更新日:2023.10.29/公開日:2024.1.22
こちらのコンテンツは、院長の豊福一朋が自身のこれまでの研究ならびに経験、関連書籍、学術報告などをもとに独自に作成したものです。将来において当院における治療方法、治療後の処置、使用機器、治療の流れなどについて内容が変更となる可能性があります。院長の経歴はこちらをご覧ください。
外傷性刺青とは
外傷性刺青(がいしょうせいしせい)とは、皮膚に傷を負い、異物が皮膚内(真皮)に残ったまま傷が治癒した後、残った異物の色が透見される状態です。
真皮に色素を入れる刺青(入れ墨)と同じメカニズムから「外傷性刺青」または「外傷性タトゥー」といわれます。
外傷性刺青の症状
さまざまな形の外傷性刺青
外傷性刺青の原因
外傷性刺青は皮膚の傷から真皮層に異物が入り込むことで起こります。傷が治っても異物の色が透見されます。
外傷性刺青の原因となるもので、最も多いのは黒鉛です。
子供の頃、皮膚に鉛筆やシャープペンが刺さったあとに黒、青黒の色素が皮膚に残ることがあります。
鉛筆やシャープペンの芯の黒鉛が異物として真皮にのこっています。
次に多いのが事故です。アスファルト道路で転倒した場合、アスファルト(原油由来の炭化水素)、砂や非常に細かな石片などが皮膚に残ってしまうことがあります。
海でウニを踏んで、足底に外傷性刺青が残った方もいらっしゃいました。
ウニのトゲは非常に細く誤って素足で踏んだ際に、皮膚に刺さり、残ったトゲの先端が真皮に迷入することがあります。
数個あればメスで切開してトゲ抜きピンセットで取り出すことが可能ですが、多数の場合はすべて取り出すのは不可能です。

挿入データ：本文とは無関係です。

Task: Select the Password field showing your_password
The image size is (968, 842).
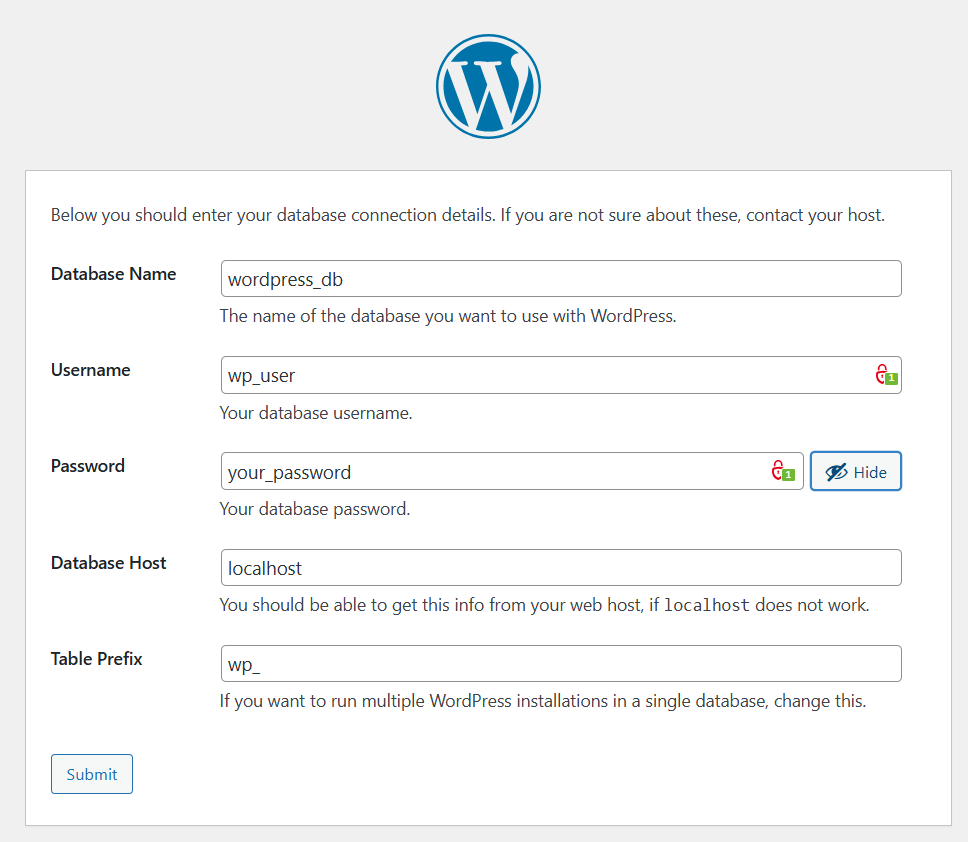Action: 495,472
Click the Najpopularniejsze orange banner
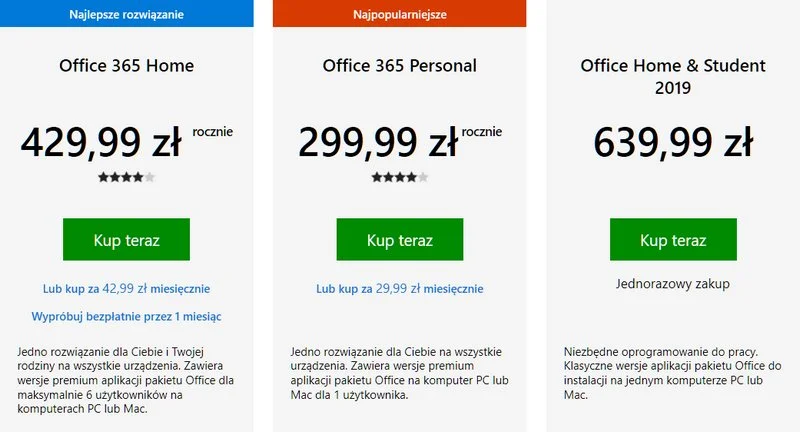Screen dimensions: 800x432 [399, 14]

このような時、傷が治ってから外傷性刺青となった場合はレーザーをつかって治療することがあります。
治療法
主な治療方法
外傷性刺青では真皮に黒鉛、アスファルトのタールなどが存在しています。レーザーはこれらを細かく破壊します。
レーザーは波長によって、ルビー、アレキサンドライト、Nd:YAG(ヤグ)レーザーがあります。これらのレーザーは各波長で色素への吸収や皮膚の深達度が違います。
Qスイッチルビーレーザーは黒や青色への吸収がよく、外傷性刺青の治療では保険適用となっています。
Qスイッチルビーレーザー
Qスイッチルビーレーザーの特徴に関しては「Qスイッチルビーレーザー」を参照してください。
治療のメカニズム
治療の流れ
※顔面・首に存在するものが治療対象です。
予約
「予約サイト」へいき、選択メニューボタン
から 「外傷性刺青」のご相談 を選択ください。
外傷性刺青レーザー治療の期間と費用
外傷性刺青のレーザー治療(保険診療)は11月初旬のクリニック移転後に再開いたします。
よくある質問とその回答
質問をクリックすると回答があらわれます。
Q1. レーザー治療でどれくらい消えますか?期間、限界について教えてください。
外傷性刺青の原因になっている異物の深さと厚さにより治療期間が異なります。
異物が真皮に厚く存在している場合、上層の異物から下層に順に治療されます。複数回の治療が必要なことがあります。
レーザーで治療できる深さに限界があります。レーザーが届かない深さに異物の残存すると治療後にも色が薄く残る可能性があります。
この場合、レーザーの出力を上げたり、繰り返し治療することは危険です。表皮のメラノサイト(色素細胞)が破壊され、回復しない白斑になります。
Q2. 治療時に痛みはありますか?
麻酔なしだと痛みがあります。当院では局所麻酔の注射で無痛にする場合と氷で冷やして皮膚の感覚を鈍くしてレーザーを照射する場合があります。
Q3. 目の回りも治療できますか?
眼瞼の治療では、コンタクトシェルという眼球の保護具を使用します。使用の際しては麻酔の点眼をおこなので、コンタクトレンズの経験がない方でも楽に装着ができます。装着は医師がおこないます。
Q4. 治療後のメイクはできますか?
治療後2~3日でかさぶたができますので、その上からメイクをしていただいてかまいません。
顔面の治療当日から4日目まで治療箇所への『基礎化粧品の塗布』『日焼け止めの使用』『お化粧』はできません。治療部位以外ではメイクは可能です。
Q5. 口唇でも治療できますか。口唇の外傷性刺青の治療をレーザーでおこなった場合、白くなると聞きましたが本当ですか?
口唇の治療は可能です。 口唇が白くなるというのは、照射したレーザーにより口唇粘膜下の異物が発熱して周囲の口唇組織に熱が波及した結果熱傷となり、その後瘢痕になったことが考えられます。
レーザーの照射時に照射範囲を小さくして適切な出力で照射することで避けられると思います。
口唇赤色が熱傷の原因になることも考えられます。口唇は血管に富んだ組織で、それゆえ赤みがあります。そしてその赤みは血液中の酸化ヘモグロビンの色が関係しています。レーザーの波長が赤色(酸化ヘモグロビン)へ吸収されると照射部に熱傷と起こして、そこが瘢痕となり白くなる可能性はあります。
ルビーレーザーの波長は694nmで酸化ヘモグロビンのはほとんど吸収されません。
アレキサンドライトレーザーの波長は755nmで酸化ヘモグロビンへの吸収はわずかです。
一方Nd:ヤグレーザーの波長は1064nmで酸化ヘモグロビンによく吸収されます。Nd:ヤグレーザーでの治療は熱傷を起こす可能性があります。熱傷をおこした場合、白い瘢痕になる可能性があります。